Given data -
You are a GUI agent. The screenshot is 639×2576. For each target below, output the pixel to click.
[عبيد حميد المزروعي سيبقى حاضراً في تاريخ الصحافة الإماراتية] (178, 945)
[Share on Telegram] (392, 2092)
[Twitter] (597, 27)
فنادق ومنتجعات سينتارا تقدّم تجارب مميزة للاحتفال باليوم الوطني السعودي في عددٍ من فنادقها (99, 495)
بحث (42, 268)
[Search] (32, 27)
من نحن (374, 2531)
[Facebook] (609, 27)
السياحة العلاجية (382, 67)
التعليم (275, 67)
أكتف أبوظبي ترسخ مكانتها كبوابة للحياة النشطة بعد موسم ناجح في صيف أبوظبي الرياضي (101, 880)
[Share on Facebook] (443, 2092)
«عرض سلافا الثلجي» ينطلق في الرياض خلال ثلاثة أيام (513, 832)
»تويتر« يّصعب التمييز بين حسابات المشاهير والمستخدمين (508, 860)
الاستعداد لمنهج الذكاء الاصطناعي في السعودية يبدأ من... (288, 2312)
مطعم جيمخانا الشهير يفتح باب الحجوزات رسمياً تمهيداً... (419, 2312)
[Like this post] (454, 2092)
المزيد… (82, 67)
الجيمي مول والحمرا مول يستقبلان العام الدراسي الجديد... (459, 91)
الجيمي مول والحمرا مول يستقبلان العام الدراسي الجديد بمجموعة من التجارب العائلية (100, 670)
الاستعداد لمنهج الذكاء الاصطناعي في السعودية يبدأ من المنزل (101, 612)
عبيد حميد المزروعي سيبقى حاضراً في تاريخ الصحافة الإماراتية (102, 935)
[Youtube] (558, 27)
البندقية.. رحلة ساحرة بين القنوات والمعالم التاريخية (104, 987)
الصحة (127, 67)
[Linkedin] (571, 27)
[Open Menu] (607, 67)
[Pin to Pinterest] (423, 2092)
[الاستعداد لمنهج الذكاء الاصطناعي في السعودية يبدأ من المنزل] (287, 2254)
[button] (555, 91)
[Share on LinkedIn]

What is needed - Repeat all the lines above verbatim.

Result of this exercise -
You are a GUI agent. The screenshot is 639×2576. For each target below, output the pixel to click.
[عبيد حميد المزروعي سيبقى حاضراً في تاريخ الصحافة الإماراتية] (178, 945)
[Share on Telegram] (392, 2092)
[Twitter] (597, 27)
فنادق ومنتجعات سينتارا تقدّم تجارب مميزة للاحتفال باليوم الوطني السعودي في عددٍ من فنادقها (99, 495)
بحث (42, 268)
[Search] (32, 27)
من نحن (374, 2531)
[Facebook] (609, 27)
السياحة العلاجية (382, 67)
التعليم (275, 67)
أكتف أبوظبي ترسخ مكانتها كبوابة للحياة النشطة بعد موسم ناجح في صيف أبوظبي الرياضي (101, 880)
[Share on Facebook] (443, 2092)
«عرض سلافا الثلجي» ينطلق في الرياض خلال ثلاثة أيام (513, 832)
»تويتر« يّصعب التمييز بين حسابات المشاهير والمستخدمين (508, 860)
الاستعداد لمنهج الذكاء الاصطناعي في السعودية يبدأ من... (288, 2312)
مطعم جيمخانا الشهير يفتح باب الحجوزات رسمياً تمهيداً... (419, 2312)
[Like this post] (454, 2092)
المزيد… (82, 67)
الجيمي مول والحمرا مول يستقبلان العام الدراسي الجديد... (459, 91)
الجيمي مول والحمرا مول يستقبلان العام الدراسي الجديد بمجموعة من التجارب العائلية (100, 670)
الاستعداد لمنهج الذكاء الاصطناعي في السعودية يبدأ من المنزل (101, 612)
عبيد حميد المزروعي سيبقى حاضراً في تاريخ الصحافة الإماراتية (102, 935)
[Youtube] (558, 27)
البندقية.. رحلة ساحرة بين القنوات والمعالم التاريخية (104, 987)
الصحة (127, 67)
[Linkedin] (571, 27)
[Open Menu] (607, 67)
[Pin to Pinterest] (423, 2092)
[الاستعداد لمنهج الذكاء الاصطناعي في السعودية يبدأ من المنزل] (287, 2254)
[button] (555, 91)
[Share on LinkedIn]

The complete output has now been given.